Gilbert Verdian, CEO and Founder of Quant—a company involved in the development of central bank digital currencies (CBDCs), mostly in the UK and the U.S.—insisted that users shouldn't be worried about privacy when it comes to CBDC technology.

"We can categorically state that the central bank does not care how much people spend on sandwiches, it's not their mission," Verdian said at the Financial Times Crypto and Digital Assets Summit. "What is happening is the same rules of AML, KYC are going to be applied to central bank currencies as they are today to any other form of money from commercial banks."

Quant is positioned in the industry to help governments and organizations build distributed ledger systems whether it be a traditional blockchain or CBDC technology. Central Bank Digital Currencies, or CBDCs, are usually tokenized versions of fiat currencies, like the dollar or the pound.

"The transactional data on chain is on an interbank network that is looking at the actual API calls,” he said. “It's looking at the values, but not personal identifiable information.”

The UK CBDC, known as the Digital Pound, will be "private but not anonymous" affirmed the director responsible for Central Bank Digital Currency at the Bank of England, Tom Mutton.

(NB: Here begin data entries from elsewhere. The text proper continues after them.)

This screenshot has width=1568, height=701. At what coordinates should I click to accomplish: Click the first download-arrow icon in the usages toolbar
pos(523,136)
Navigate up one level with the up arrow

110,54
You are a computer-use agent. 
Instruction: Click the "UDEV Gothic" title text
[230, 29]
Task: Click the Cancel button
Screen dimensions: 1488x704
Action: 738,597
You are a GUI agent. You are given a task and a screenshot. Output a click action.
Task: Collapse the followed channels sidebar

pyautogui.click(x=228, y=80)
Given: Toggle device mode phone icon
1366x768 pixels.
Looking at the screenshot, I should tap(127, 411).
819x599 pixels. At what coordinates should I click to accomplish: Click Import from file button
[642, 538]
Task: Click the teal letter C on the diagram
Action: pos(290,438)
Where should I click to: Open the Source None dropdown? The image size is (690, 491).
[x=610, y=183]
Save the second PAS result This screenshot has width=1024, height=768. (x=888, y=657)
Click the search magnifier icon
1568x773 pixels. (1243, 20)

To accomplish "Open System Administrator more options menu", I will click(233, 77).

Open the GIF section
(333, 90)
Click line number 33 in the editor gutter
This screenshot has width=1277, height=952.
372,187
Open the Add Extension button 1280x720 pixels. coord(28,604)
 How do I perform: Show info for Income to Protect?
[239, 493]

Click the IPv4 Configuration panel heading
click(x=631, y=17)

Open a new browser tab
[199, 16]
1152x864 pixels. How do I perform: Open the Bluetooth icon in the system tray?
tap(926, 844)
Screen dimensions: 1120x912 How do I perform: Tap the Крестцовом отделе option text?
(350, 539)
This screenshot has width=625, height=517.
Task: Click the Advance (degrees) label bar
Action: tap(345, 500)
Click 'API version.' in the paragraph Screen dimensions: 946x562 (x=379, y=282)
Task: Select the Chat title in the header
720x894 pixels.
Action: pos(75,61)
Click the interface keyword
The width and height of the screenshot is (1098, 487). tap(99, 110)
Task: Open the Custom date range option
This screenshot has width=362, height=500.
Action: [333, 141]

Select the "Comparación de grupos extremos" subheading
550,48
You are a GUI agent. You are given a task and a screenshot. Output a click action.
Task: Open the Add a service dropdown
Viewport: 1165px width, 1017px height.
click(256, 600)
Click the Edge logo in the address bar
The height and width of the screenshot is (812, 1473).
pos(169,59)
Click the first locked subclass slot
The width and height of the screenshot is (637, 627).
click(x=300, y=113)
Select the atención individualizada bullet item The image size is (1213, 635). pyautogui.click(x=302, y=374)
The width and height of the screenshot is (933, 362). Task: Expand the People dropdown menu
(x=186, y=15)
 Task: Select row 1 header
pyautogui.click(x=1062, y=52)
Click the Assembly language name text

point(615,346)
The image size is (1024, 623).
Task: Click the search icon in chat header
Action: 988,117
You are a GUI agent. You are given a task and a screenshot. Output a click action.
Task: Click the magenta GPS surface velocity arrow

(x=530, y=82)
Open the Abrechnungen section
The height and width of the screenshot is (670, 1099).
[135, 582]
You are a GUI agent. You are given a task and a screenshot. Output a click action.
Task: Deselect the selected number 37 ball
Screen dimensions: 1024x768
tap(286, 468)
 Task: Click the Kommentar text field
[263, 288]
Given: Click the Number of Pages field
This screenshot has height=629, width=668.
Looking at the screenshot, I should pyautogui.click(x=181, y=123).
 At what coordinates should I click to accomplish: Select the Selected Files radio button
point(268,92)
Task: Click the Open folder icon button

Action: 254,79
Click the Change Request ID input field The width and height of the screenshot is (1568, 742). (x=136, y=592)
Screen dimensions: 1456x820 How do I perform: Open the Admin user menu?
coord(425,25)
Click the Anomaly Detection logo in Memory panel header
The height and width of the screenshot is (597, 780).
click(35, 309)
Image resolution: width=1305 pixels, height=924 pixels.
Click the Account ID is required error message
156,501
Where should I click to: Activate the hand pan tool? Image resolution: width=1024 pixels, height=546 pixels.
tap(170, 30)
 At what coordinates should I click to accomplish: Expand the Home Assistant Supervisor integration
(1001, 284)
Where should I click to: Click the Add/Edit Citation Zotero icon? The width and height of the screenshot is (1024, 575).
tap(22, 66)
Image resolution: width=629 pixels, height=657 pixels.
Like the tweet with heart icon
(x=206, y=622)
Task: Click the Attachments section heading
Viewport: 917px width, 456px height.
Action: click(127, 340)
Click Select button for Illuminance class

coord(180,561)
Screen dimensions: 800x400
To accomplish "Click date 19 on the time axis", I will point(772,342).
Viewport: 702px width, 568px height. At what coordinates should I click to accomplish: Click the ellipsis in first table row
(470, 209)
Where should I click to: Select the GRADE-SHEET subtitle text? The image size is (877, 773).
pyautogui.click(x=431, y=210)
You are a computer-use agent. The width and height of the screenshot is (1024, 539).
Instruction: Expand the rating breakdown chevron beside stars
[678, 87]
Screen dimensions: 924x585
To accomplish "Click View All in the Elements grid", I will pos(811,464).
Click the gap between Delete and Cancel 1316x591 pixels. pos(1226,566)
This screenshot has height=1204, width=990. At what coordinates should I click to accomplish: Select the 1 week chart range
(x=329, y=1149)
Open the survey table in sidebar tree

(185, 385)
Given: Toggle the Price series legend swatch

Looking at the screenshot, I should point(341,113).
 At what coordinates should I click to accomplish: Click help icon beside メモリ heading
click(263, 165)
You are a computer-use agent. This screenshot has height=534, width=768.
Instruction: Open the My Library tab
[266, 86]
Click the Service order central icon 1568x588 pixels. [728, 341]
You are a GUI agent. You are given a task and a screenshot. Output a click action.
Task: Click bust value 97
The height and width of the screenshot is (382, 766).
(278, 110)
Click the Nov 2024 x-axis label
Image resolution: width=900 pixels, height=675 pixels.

"The reason for that is we think that it's important that there is some level of identity information, to make sure that there are no opportunities for fraud or financial crime," Mutton said. "But none of that identity information will be passed to the Bank of England."

Verdian also sees CBDCs as a unique opportunity for the legacy issue of fraud to be "solved."

"Fraud is an exponentially growing problem [...] we've been battling fraud for decades," he said. "In this new form of technology, we can actually build in fraud protection at the money, at the network level."


In the current system, he explained, each bank is isolated from the other making tackling fraud more difficult. With "privacy-enabled CBDCs," the relevant bodies will be able to get a more holistic view of the system enabling them to prevent and punish fraud in a new way.

UK’s digital pound push

No official decision to build a digital pound has been made, yet.

But if they do, "around the end of the decade" would be the earliest point it'd be released to the public, Mutton said.

"You wouldn't have an account at the Bank of England, you would be accessing the services through a private sector-provided digital wallet or smart card," he told the panel. "Really importantly, cash will be available for as long as people wish to use it. And that's a very firm commitment from both the bank and the government."

Mutton also added that a digital pound wouldn’t be programmable, adding restrictions to how much money could be spent or where that money could be spent. Instead, programmability is something the private sector will be allowed to explore with consent from users.

Mutton confirmed that the Bank of England had been experimenting with the Digital Pound and explained that Quant has been an important participant in these experiments.

The next step for the Digital Pound project will be the "design phase," and here experimentation will be at the center of the project.